Long-term effects of opioid overdose prevention and response training on medical student knowledge and attitudes toward opioid overdose: A pilot study

Addict Behav. 2022 Mar:126:107172. doi: 10.1016/j.addbeh.2021.107172. Epub 2021 Nov 3.


Background: Medical settings provide ideal opportunities to identify patients with substance use disorders and provide harm reduction and treatment resources. Medical students often volunteer in the community and can spend substantial time with patients, serving as touchpoints. Accordingly, medical schools have begun training in harm reduction. Initial studies show such training acutely improves knowledge, but sustained effects remain unclear.

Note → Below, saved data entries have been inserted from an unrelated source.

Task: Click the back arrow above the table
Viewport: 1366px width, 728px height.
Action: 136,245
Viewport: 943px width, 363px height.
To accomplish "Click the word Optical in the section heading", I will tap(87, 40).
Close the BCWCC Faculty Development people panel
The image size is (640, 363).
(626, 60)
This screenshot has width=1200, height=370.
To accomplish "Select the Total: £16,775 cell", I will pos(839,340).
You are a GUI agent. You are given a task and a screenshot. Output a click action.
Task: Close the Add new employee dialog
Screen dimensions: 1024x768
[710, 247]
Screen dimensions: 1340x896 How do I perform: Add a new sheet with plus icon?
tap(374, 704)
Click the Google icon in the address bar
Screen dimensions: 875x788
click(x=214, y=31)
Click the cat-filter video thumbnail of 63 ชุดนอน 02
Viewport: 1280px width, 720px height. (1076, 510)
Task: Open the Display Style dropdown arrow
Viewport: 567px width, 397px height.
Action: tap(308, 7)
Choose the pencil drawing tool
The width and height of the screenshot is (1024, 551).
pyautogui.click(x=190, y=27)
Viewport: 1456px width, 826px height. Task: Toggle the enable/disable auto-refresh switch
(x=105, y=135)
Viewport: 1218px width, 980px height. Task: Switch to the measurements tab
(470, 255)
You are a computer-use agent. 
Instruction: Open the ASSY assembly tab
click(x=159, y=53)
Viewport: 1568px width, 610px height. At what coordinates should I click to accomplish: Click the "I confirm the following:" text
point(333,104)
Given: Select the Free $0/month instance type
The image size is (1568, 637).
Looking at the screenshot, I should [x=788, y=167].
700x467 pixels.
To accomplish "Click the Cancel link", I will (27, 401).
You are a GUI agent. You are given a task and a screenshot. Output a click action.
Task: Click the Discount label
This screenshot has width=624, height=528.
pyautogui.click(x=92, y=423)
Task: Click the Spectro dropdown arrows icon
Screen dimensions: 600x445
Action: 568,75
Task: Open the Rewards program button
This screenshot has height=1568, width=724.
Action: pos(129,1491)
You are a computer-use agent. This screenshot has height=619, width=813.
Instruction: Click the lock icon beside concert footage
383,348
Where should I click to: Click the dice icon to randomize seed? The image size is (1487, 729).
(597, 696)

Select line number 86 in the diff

This pilot study explored longer-term impacts of Opioid Overdose Prevention and Response Training (OOPRT) on medical student knowledge about opioids, overdose, and naloxone.

Methods: Students completed a survey about knowledge of opioid use disorder, overdoses, and attitudes towards patients. This included Opioid Overdose Knowledge (OOKS) and Opioid Overdose Attitudes (OOAS) scales. A subset of students was invited to attend OOPRT and complete a post-training survey. All who completed the baseline survey were invited to complete a 6-month follow-up. We analyzed long-term training effects on OOKS and OOAS scores.

Results: 89 students completed baseline and 6-month follow-up surveys; of these, 22 received training. OOPRT yielded significant improvements in knowledge of signs of opioid overdose (F(2,38) = 18.04, P < .001), actions to take during overdose (F(2,38) = 8.32, P = .001), and naloxone use (F(2,38) = 35.46, P < .001), along with attitudes regarding overdose competencies (F(2,38) = 99.40, P < .001) and concerns (F(2,38) = 8.86, P < .001). When comparing over time, students who attended OOPRT retained significantly higher competency scores than those who did not attend F(1,87) = 40.82, P < .001). No other significant differences were observed.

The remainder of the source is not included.